There are two kinds of tags:

  • Lightweight: a file under .git/refs/tags/ containing a commit SHA. No metadata, no signature, no message. Like a sticky note.
  • Annotated: a full Git object stored in the object database with a tagger name, date, message, and optionally a GPG/SSH signature. It points to a commit.

Annotated tags are what you almost always want for releases: they are traceable, signable, and survive git describe cleanly.

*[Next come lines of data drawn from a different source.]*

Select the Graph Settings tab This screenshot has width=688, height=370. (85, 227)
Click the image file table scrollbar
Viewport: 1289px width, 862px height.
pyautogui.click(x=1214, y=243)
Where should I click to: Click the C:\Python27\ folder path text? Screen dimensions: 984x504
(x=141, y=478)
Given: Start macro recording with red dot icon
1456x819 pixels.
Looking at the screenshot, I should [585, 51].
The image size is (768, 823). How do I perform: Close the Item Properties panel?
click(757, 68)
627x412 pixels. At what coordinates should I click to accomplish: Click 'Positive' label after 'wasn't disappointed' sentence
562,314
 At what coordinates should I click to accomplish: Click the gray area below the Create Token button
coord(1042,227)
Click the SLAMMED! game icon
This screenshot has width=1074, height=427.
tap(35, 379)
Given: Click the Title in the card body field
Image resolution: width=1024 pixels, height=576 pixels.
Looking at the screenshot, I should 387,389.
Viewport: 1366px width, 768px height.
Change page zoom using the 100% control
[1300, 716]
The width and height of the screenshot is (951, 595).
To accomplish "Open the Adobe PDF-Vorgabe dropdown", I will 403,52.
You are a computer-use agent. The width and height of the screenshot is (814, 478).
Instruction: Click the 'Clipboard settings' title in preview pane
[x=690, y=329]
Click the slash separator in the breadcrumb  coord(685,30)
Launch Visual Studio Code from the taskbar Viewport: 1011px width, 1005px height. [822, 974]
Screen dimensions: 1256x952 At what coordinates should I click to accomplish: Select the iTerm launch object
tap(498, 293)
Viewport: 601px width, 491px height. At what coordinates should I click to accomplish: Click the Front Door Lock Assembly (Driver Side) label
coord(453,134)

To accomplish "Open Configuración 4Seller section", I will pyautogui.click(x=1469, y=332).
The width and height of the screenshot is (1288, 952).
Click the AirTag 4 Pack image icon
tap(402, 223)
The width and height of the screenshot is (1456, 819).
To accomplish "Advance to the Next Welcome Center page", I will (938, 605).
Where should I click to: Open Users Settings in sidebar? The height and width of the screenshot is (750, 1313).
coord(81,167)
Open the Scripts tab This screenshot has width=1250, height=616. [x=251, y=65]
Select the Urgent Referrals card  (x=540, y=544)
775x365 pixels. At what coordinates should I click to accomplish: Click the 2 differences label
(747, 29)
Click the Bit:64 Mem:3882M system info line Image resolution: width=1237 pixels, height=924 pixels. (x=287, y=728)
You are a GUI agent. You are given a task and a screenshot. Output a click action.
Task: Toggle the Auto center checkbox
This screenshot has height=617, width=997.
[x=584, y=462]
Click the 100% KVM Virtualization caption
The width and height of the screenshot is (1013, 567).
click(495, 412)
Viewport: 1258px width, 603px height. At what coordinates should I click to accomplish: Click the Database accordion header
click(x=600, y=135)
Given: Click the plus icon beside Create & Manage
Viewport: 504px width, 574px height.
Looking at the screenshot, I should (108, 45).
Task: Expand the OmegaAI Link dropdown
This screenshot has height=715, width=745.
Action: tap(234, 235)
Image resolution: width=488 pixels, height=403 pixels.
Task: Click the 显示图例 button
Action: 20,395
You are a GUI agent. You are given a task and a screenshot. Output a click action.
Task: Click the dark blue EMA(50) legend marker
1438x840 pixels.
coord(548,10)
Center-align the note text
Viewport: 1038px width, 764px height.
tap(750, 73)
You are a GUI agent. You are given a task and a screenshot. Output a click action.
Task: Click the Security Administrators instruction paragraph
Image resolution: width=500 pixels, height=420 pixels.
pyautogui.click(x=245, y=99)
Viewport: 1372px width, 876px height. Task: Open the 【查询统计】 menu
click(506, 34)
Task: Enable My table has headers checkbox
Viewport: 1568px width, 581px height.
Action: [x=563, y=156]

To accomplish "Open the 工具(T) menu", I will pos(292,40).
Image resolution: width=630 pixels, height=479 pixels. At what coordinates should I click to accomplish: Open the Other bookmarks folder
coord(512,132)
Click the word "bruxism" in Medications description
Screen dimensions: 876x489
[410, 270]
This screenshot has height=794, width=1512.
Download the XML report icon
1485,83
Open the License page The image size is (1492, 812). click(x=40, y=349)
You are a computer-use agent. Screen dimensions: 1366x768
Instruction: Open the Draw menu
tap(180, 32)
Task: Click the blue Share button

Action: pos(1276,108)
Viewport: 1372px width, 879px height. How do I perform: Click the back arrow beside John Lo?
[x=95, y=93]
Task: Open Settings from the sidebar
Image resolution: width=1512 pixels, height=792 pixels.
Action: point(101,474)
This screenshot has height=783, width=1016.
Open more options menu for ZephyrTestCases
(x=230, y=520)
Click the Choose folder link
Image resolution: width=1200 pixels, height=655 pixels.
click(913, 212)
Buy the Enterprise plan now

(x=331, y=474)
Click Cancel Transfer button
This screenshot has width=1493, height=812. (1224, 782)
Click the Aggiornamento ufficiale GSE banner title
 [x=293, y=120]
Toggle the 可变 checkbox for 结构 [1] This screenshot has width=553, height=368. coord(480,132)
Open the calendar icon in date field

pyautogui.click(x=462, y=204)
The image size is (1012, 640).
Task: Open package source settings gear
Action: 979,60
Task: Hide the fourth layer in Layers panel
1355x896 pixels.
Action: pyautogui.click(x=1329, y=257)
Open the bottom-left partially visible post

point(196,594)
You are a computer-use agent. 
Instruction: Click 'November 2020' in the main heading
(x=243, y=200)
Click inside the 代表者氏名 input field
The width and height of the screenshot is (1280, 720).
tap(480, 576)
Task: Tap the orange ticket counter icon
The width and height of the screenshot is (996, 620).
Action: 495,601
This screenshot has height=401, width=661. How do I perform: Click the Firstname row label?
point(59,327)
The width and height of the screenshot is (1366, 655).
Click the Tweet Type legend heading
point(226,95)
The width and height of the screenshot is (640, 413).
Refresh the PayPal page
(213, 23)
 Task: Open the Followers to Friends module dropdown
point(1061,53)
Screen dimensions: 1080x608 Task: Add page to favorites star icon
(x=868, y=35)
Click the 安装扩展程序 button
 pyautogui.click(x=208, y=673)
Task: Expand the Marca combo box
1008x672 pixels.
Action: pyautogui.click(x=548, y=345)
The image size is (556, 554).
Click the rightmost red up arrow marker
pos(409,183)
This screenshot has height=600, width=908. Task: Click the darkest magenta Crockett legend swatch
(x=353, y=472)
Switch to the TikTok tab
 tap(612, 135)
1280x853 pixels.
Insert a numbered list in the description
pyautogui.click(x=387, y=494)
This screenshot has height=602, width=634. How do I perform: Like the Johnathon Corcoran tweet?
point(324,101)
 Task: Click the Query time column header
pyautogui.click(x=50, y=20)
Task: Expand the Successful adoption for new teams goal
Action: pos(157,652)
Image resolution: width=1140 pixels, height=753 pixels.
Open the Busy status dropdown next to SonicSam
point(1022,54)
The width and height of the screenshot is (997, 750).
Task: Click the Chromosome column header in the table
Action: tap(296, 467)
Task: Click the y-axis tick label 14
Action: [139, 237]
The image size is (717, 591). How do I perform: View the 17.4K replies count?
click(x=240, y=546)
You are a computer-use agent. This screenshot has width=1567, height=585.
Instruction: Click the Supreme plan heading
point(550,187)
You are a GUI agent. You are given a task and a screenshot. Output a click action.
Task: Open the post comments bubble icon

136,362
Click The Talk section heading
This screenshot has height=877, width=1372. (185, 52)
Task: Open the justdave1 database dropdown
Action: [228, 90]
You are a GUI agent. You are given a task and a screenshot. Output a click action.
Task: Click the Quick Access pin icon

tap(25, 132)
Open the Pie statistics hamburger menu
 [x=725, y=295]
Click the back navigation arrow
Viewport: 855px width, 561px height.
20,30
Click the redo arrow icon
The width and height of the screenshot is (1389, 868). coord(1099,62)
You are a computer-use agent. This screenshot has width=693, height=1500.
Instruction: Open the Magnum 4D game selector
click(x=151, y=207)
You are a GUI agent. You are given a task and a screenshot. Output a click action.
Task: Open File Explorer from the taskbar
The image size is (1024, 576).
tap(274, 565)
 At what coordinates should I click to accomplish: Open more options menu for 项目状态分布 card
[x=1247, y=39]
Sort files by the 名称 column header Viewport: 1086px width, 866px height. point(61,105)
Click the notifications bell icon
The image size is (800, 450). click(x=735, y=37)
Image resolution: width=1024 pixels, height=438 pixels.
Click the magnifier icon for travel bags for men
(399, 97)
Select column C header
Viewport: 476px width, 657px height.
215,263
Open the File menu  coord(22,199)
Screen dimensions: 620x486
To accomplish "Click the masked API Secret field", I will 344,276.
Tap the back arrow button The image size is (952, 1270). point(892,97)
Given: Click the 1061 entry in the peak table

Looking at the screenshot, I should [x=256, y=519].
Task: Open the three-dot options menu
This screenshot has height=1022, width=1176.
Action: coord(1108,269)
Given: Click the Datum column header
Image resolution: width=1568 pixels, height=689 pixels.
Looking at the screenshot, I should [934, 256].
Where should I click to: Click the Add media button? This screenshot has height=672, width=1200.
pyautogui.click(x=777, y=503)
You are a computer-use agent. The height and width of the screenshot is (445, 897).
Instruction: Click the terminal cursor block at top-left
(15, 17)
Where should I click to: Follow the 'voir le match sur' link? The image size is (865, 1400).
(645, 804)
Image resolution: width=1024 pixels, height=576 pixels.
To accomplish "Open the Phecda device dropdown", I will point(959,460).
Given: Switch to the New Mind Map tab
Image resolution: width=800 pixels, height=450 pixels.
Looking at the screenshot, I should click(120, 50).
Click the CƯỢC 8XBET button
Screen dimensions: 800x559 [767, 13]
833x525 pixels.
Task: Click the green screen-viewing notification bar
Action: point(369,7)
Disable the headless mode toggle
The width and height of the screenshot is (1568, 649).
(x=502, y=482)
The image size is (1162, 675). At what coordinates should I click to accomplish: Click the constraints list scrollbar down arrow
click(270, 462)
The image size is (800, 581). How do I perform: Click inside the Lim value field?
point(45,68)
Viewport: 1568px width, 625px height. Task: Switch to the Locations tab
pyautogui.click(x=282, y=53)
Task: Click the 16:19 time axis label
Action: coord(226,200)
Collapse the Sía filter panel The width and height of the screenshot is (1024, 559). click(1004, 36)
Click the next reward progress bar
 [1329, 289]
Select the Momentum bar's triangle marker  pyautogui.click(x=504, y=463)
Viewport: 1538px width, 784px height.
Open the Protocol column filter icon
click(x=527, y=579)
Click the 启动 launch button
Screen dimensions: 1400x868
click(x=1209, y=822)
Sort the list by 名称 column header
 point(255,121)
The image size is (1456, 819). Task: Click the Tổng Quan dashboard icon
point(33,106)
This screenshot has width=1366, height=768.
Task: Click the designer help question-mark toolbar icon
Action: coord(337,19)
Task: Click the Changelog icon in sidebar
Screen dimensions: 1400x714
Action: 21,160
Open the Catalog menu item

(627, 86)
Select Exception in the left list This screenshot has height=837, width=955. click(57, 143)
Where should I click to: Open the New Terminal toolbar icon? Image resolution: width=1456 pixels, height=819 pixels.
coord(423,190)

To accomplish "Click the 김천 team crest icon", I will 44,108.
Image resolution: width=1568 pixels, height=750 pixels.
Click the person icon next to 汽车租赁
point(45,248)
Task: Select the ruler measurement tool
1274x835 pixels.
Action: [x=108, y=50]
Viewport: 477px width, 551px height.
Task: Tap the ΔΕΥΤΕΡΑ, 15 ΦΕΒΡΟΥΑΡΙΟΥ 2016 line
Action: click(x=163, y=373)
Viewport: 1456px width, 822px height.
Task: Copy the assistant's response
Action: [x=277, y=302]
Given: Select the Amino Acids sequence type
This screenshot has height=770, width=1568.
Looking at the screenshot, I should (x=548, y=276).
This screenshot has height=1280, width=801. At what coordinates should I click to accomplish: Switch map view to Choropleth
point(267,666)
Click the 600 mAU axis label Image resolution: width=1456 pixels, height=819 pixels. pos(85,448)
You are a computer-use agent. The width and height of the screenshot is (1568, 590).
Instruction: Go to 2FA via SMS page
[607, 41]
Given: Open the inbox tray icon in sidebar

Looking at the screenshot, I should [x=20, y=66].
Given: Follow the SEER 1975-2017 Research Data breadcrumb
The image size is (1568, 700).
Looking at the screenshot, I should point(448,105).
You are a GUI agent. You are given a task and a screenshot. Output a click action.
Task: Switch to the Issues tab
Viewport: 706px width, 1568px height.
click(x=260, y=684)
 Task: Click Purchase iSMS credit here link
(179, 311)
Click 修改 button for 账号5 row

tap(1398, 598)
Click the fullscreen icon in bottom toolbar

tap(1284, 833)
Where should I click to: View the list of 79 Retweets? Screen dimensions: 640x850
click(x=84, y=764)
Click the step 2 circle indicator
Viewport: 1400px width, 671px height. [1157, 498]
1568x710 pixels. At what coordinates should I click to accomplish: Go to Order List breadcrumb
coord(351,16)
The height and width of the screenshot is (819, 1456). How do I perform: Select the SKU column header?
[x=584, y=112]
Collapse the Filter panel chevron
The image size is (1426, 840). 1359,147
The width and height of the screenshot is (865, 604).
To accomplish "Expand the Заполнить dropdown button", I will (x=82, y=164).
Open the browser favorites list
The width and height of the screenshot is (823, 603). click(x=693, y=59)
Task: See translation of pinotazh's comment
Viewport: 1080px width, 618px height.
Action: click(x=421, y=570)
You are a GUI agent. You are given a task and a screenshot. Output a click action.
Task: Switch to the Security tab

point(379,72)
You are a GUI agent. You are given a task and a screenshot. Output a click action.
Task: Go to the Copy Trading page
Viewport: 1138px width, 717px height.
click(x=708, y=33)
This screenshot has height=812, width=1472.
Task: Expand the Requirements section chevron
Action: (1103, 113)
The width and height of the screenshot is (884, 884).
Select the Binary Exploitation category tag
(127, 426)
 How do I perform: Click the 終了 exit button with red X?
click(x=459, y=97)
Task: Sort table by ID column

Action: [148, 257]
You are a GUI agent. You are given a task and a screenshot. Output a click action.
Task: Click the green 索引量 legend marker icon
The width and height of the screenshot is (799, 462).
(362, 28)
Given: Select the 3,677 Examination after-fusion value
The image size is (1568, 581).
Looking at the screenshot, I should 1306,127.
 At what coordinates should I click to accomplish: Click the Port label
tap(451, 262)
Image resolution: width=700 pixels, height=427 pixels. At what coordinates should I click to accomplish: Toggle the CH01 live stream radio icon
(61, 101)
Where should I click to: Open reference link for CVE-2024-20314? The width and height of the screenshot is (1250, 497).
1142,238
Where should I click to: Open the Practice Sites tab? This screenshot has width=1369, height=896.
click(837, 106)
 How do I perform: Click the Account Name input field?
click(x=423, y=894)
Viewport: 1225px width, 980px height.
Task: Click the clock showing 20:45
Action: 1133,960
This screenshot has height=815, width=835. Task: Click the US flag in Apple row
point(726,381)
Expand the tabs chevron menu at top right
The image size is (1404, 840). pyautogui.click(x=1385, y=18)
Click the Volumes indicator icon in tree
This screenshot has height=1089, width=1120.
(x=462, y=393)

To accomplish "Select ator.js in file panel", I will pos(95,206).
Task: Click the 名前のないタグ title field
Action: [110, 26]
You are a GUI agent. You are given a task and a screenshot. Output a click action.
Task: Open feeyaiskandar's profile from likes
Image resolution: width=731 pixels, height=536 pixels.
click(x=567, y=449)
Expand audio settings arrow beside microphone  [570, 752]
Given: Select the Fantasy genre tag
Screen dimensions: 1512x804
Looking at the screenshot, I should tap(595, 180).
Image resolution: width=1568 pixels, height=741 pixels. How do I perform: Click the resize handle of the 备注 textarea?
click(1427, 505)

Semantic versioning (MAJOR.MINOR.PATCH) gives the tag a meaning:

  • MAJOR: breaking changes
  • MINOR: backward-compatible features
  • PATCH: backward-compatible fixes

Pre-releases use suffixes like -rc.1 or -beta.2. Build metadata uses +sha.abcdef0.

Hands-on Example

Create and push an annotated tag for a release:

git checkout main
git pull
git tag -a v1.4.0 -m "v1.4.0: add CSV export and fix login redirect"
git push origin v1.4.0

List and inspect tags:

git tag --list 'v1.*'
git show v1.4.0          # tag metadata + commit + diff

Sign a tag so consumers can verify it:

git config --global user.signingkey <KEYID>
git tag -s v1.4.1 -m "v1.4.1: patch null pointer in export"
git tag -v v1.4.1        # verify signature

Generate release notes from commits since the previous tag:

git log v1.3.0..v1.4.0 --pretty=format:'- %s (%h)' --no-merges

Create a GitHub Release from the tag using the GitHub CLI:

gh release create v1.4.0 \
  --title "v1.4.0" \
  --notes-file CHANGELOG-v1.4.0.md \
  dist/app-v1.4.0.tar.gz
main:  C1 -- C2 -- C3 -- C4 -- C5
                |          |
                v1.3.0     v1.4.0   (annotated, signed)

git push origin v1.4.0
      |
      v
 GitHub stores tag object
      |
      v
 gh release create v1.4.0
      |
      v
 Release page:
   title, notes, assets (tar.gz, checksums, sigs)
   download link pinned to commit C5
From commit graph to published release

Common Pitfalls

  • Moving tags after publish: once consumers fetch v1.4.0, do not retag the same name on a different commit. It silently breaks reproducible builds. Cut v1.4.1 instead.
  • Forgetting to push tags: git push does not push tags by default. Use git push origin <tag> or git push --tags for all of them.
  • Lightweight tags for releases: they lose history when re-cloned shallowly and cannot be signed. Use annotated tags.
  • Tagging the wrong commit: always check git log -1 on the commit you intend to tag, especially after merges.
  • Inconsistent prefix: mixing v1.0.0 and 1.0.0 confuses tooling. Pick one and stick with it.

Practical Tips

  • Automate tagging in CI when a release/* branch merges, so humans do not forget to push tags.
  • Pair every tag with a CHANGELOG entry; “Keep a Changelog” is a solid format.
  • Use git describe --tags to derive build versions like v1.4.0-3-gabc1234.
  • Delete a local tag with git tag -d v1.4.0 and a remote tag with git push origin :refs/tags/v1.4.0 only if it has never been consumed.
  • For monorepos, prefix tags by component: api/v1.4.0, web/v2.0.1.

Wrap-up

Tags are cheap, immutable, and incredibly useful. Annotate them, sign them when trust matters, follow semver, and pair them with a Release page that links to notes and artifacts. Future-you, debugging an outage at 2am, will thank past-you for tagging clearly and never moving a published tag.